> What is being asked
Reproduce the passage on pharmaceuticals in tap water in full, word for word.

How clean is it, really…?
If you’re drinking water out of the tap, then you’re a transsexual. At least, that’s the conclusion I come to from reading the Associated Press report on the drinking water supply in the United States.
After five months of investigation, AP found “a vast array of pharmaceuticals — including antibiotics, anti-convulsants, mood stabilizers and sex hormones” in the drinking water that Americans in 41 different cities drink. For example:
– In Philadelphia, they found 56 pharmaceuticals or byproducts in treated drinking water, including medicines for pain, infection, high cholesterol, asthma, epilepsy, mental illness and heart problems and 63 pharmaceuticals or byproducts were found in the city’s watersheds.
– In Washington, D.C. and surrounding areas, the drinking water tested positive for six pharmaceuticals.
– In Tucson, Arizona, they found three medications, including an antibiotic, were found in the local drinking water supply.
– In San Francisco, a sex hormone was detected in the city’s drinking water. No wonder there are so many transsexuals in San Francisco!
But seriously, folks, if you’re drinking tap water anywhere in the United States, there’s a very good chance that you’re consuming estrogenic hormones as well as an array of pharmaceuticals.

> Information provided
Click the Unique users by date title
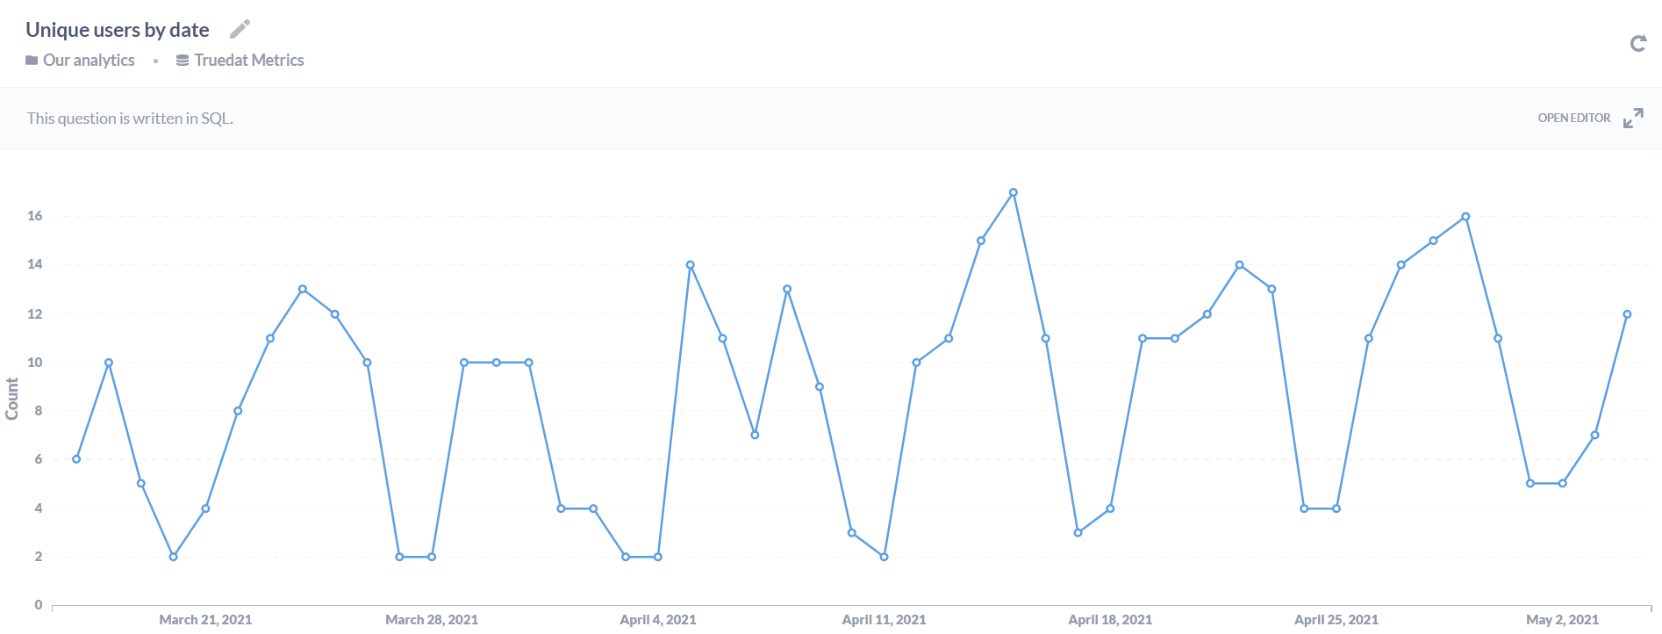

> Task solution
How clean is it, really…?
If you’re drinking water out of the tap, then you’re a transsexual. At least, that’s the conclusion I come to from reading the Associated Press report on the drinking water supply in the United States.
After five months of investigation, AP found “a vast array of pharmaceuticals — including antibiotics, anti-convulsants, mood stabilizers and sex hormones” in the drinking water that Americans in 41 different cities drink. For example:
– In Philadelphia, they found 56 pharmaceuticals or byproducts in treated drinking water, including medicines for pain, infection, high cholesterol, asthma, epilepsy, mental illness and heart problems and 63 pharmaceuticals or byproducts were found in the city’s watersheds.
– In Washington, D.C. and surrounding areas, the drinking water tested positive for six pharmaceuticals.
– In Tucson, Arizona, they found three medications, including an antibiotic, were found in the local drinking water supply.
– In San Francisco, a sex hormone was detected in the city’s drinking water. No wonder there are so many transsexuals in San Francisco!
But seriously, folks, if you’re drinking tap water anywhere in the United States, there’s a very good chance that you’re consuming estrogenic hormones as well as an array of pharmaceuticals.